**WHAT IS BEING ASKED**
Reproduce all of the items below with every instance of "button" renamed to "control" and nothing else altered. Omit the pictures from your answer.

[Collection entries]

## Start

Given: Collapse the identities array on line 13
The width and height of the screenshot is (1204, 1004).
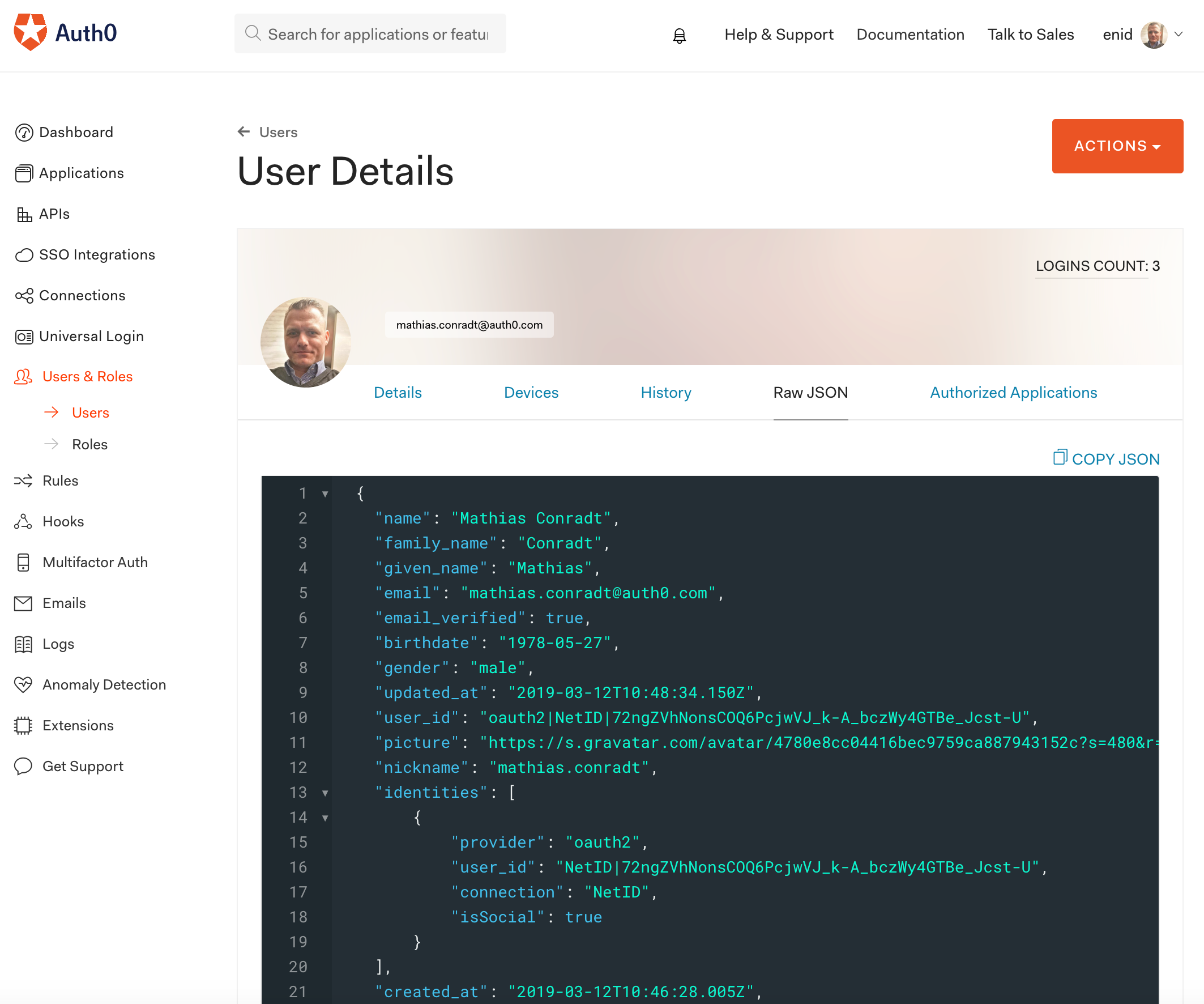Looking at the screenshot, I should point(325,793).
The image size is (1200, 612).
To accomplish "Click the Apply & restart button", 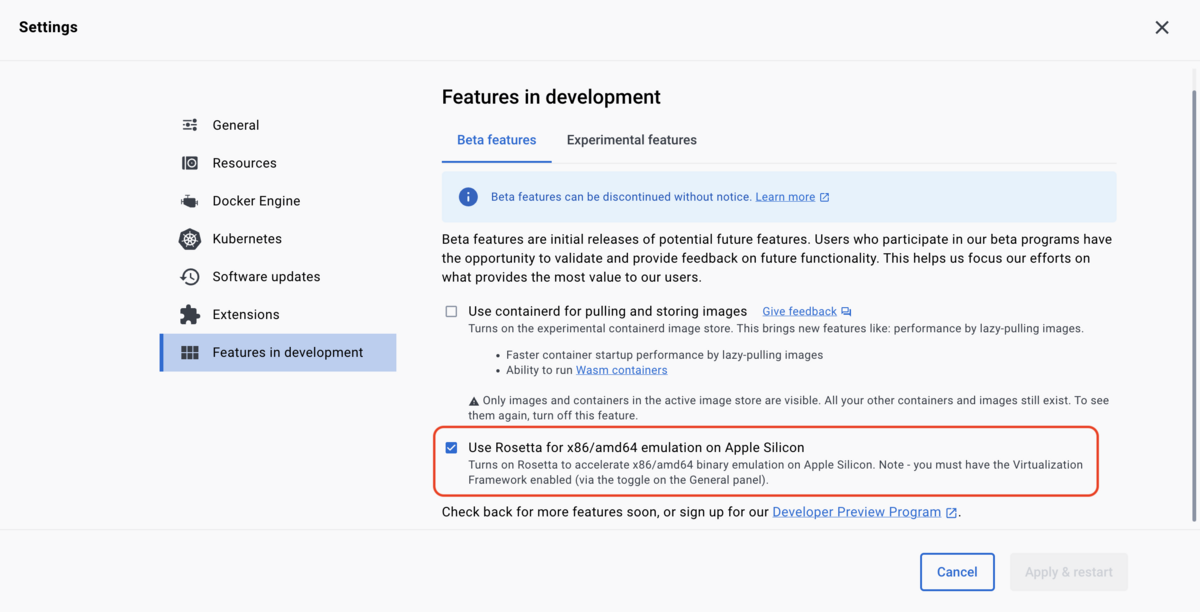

## End

**EXERCISE RESULT**
Given: Collapse the identities array on line 13
The width and height of the screenshot is (1204, 1004).
Looking at the screenshot, I should point(325,793).
The image size is (1200, 612).
To accomplish "Click the Apply & restart control", 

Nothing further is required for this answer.